→ **YOUR GOAL**
Every line from the one with "Instruction: Select the ビームス ライツ 渋谷 shop name" through the last line below should be repeated exactly; pictures stay out of the copy.

*** EXCERPTED RECORDS ***

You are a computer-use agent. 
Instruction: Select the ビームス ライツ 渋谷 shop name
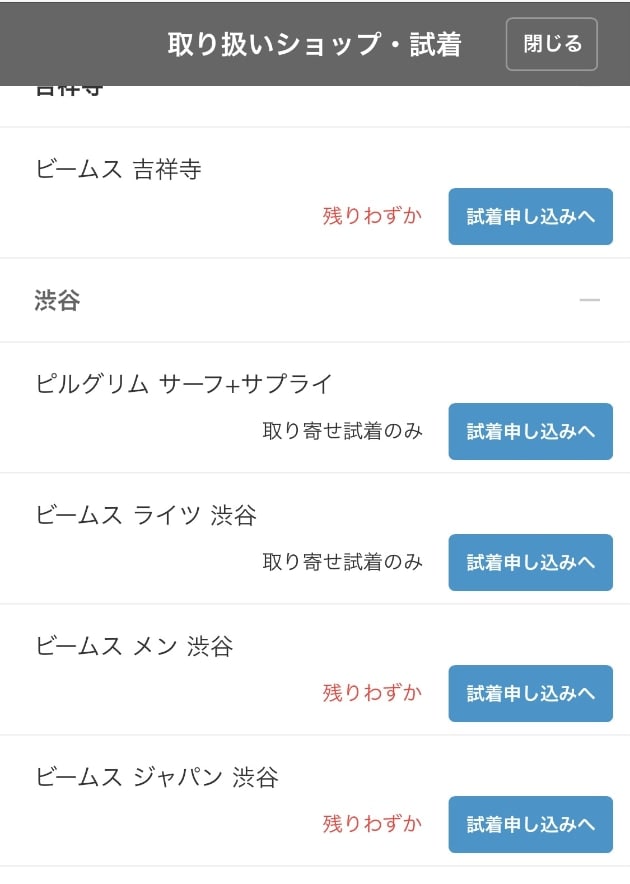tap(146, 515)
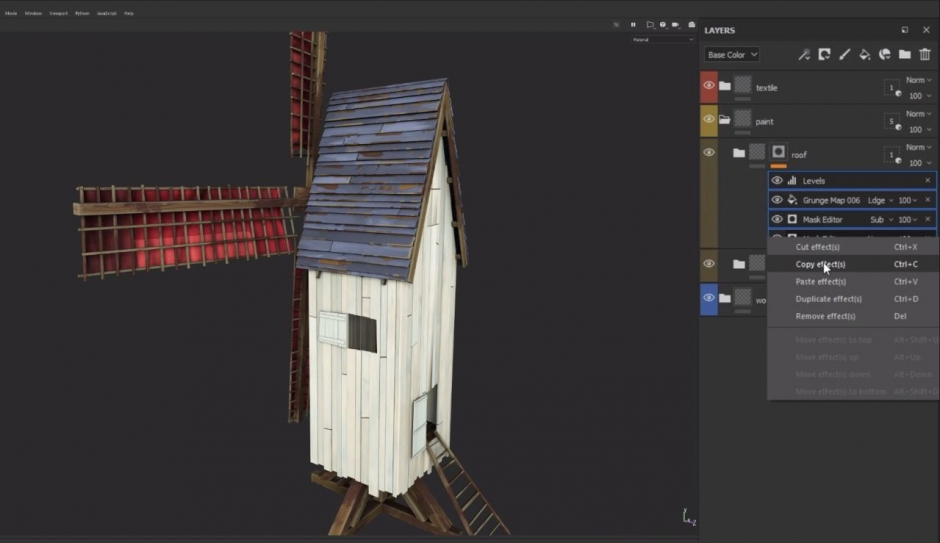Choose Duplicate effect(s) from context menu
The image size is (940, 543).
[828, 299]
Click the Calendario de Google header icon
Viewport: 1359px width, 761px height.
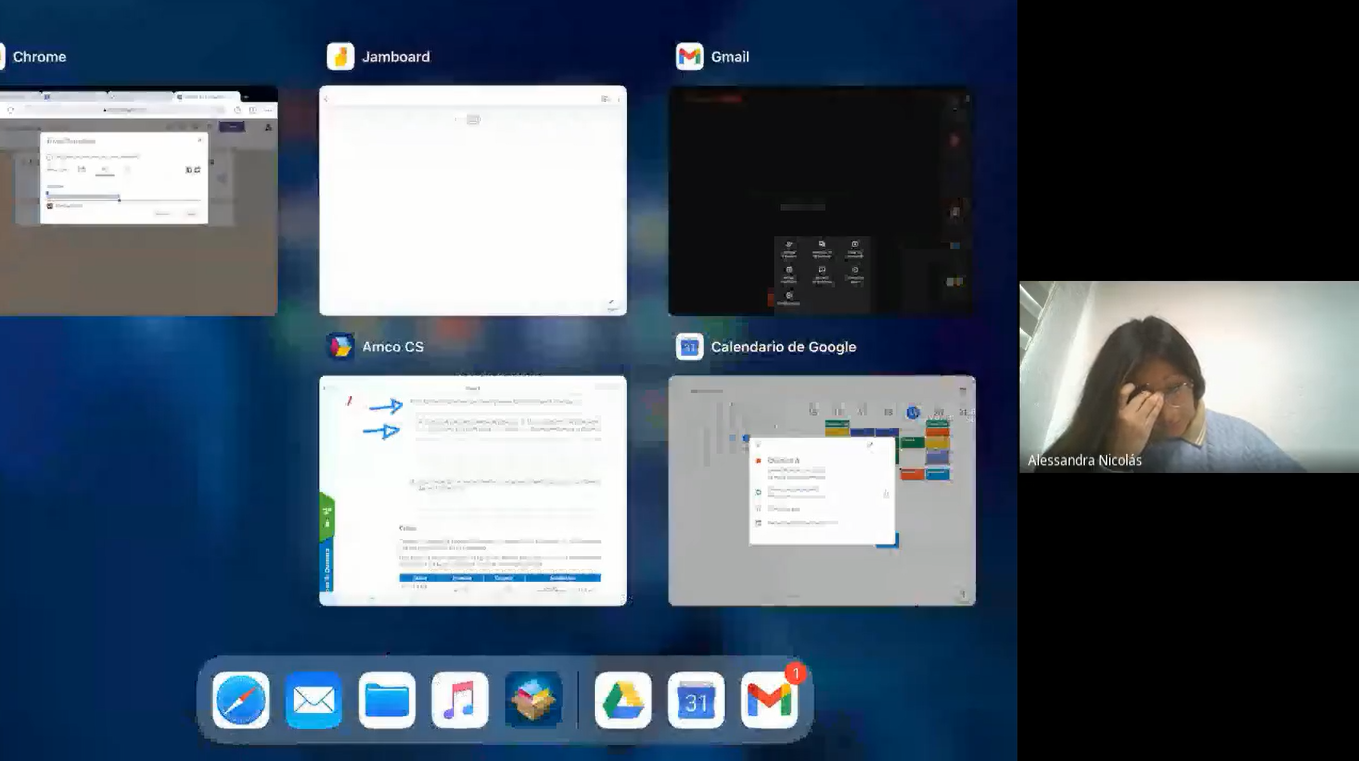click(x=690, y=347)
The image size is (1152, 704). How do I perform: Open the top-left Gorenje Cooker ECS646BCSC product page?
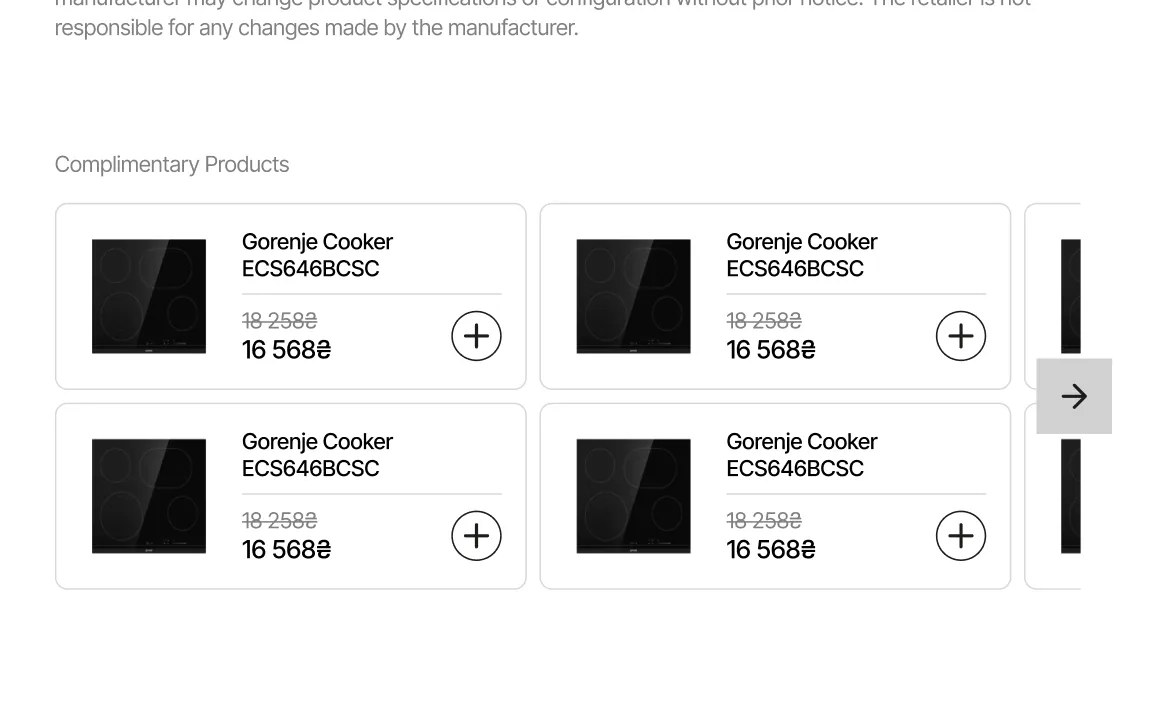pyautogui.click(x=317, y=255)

*** End of EXCERPTED RECORDS ***

→ **WRITTEN REPLY**
Instruction: Select the ビームス ライツ 渋谷 shop name
tap(146, 515)
Choose Duplicate effect(s) from context menu
The image size is (940, 543).
[828, 299]
Click the Calendario de Google header icon
Viewport: 1359px width, 761px height.
click(x=690, y=347)
The image size is (1152, 704). How do I perform: Open the top-left Gorenje Cooker ECS646BCSC product page?
pyautogui.click(x=317, y=255)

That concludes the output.